If it sounds a bit silly, that’s because it is. Above all, this show (like the original movie) is fun. Harris brings a lot of energy and comedy into a tragically absurd situation, and it’s fair to say that she has the most notable numbers. She gives a lively performance of “Are You a Believer” with the ensemble, and earns the loudest applause from the audience with the spirited number “I’m Outta Here.” Other dynamic numbers include “Focus,” sung by a subway ghost played by Carter Crosby, whose frenetic performance succeeds in making one of the smallest characters also one of the most memorable. Joe Mayes also does a great job as Sam’s best friend Carl Bruner, and his number “More” easily showcases the best choreography in the production.

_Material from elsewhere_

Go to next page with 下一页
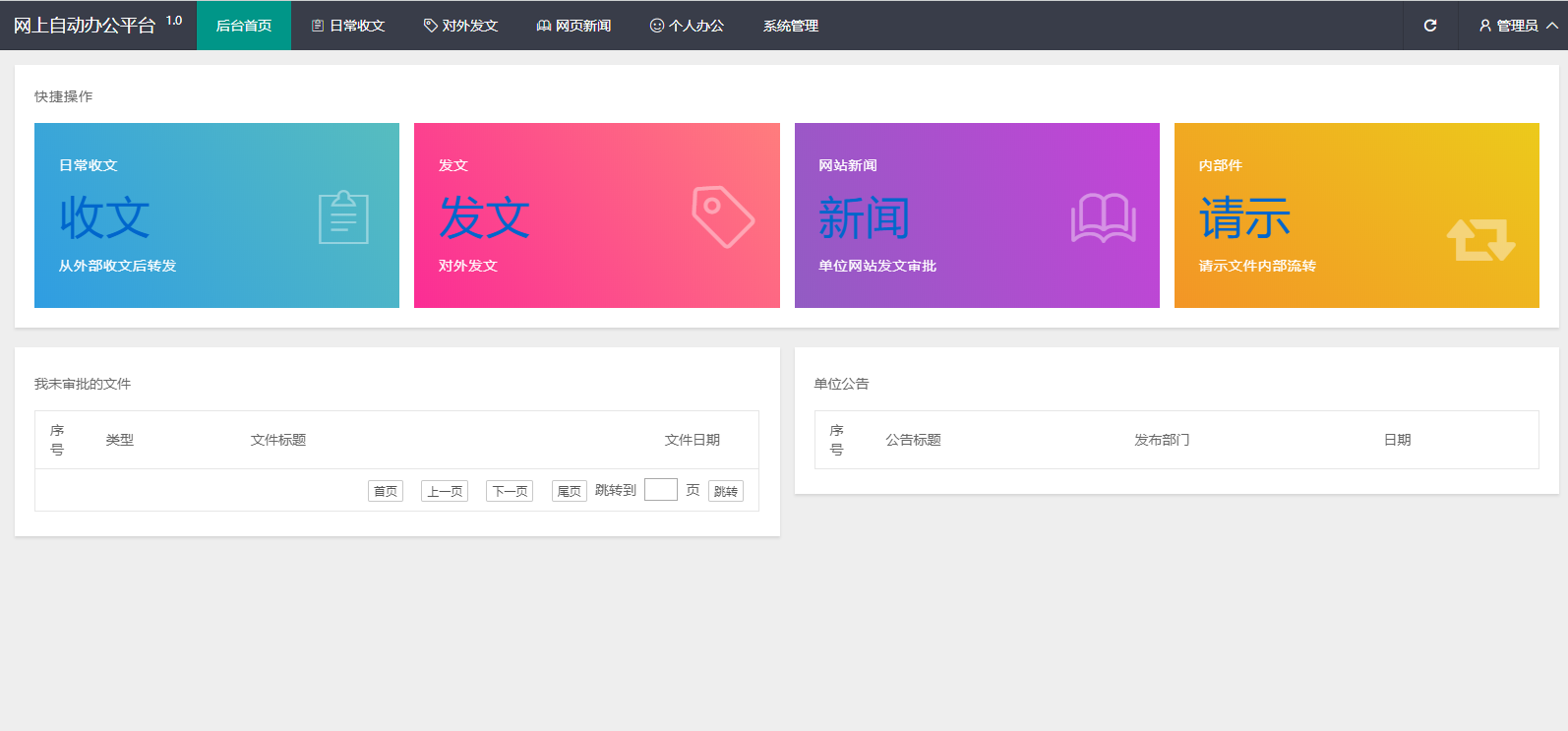This screenshot has width=1568, height=731. (x=510, y=491)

While the show is a lot of fun, it also explores the powerful relationship between love and grief. Waldbauer gives a particularly moving performance with her number “With You,” showing grief in its brutal, raw form, and then later brings some perspective on the subject with “Nothing Stops Another Day.” Grief is, unfortunately, a journey that we ultimately all share, and this production does a great job respectfully broaching the subject while also being…well, a ghost story.

Ashlee Waldbauer (Molly Jenson) and Jarrad Biron Green (Sam Wheat) in ‘Ghost the Musical.’ Photo by Suzanne Carr Rossi.

Riverside Center for the Performing Arts’ Ghost the Musical is intriguing in two ways: it’s a fun ghost story that’s here just in time for Halloween, but it’s also a poignant retrospective about the power of love, loss, and human connection. With outstanding performances all around, I would highly recommend it for a memorable evening of entertainment.

Running Time: Two hours, including one 15-minute intermission.

Ghost plays through November 6, 2022, at Riverside Center for the Performing Arts, 95 Riverside Parkway, Fredericksburg, VA. For tickets, call (540) 370-4300 or purchase them online.

Adult Dinner & Show – $75 (plus applicable taxes)
Seniors (65+) Dinner & Show – $70 (plus applicable taxes)
Adult Show Only – $60
Seniors (65+) Show Only – $55
Children (3-12) Show Only – $55
There will be a $5.00 online processing fee added per ticket.

The program for Ghost the Musical is online here.

COVID Safety: Staff wears masks when working the floor (meal-service portion). Patrons are not required to be masked in the facility; but if patrons want to wear a mask, they are welcome to.


  1. Your review of “Ghost the Musical” has me yearning to hop the next plane and fly half-way across the country to experience it. Thanks from Michigan for making me a believer!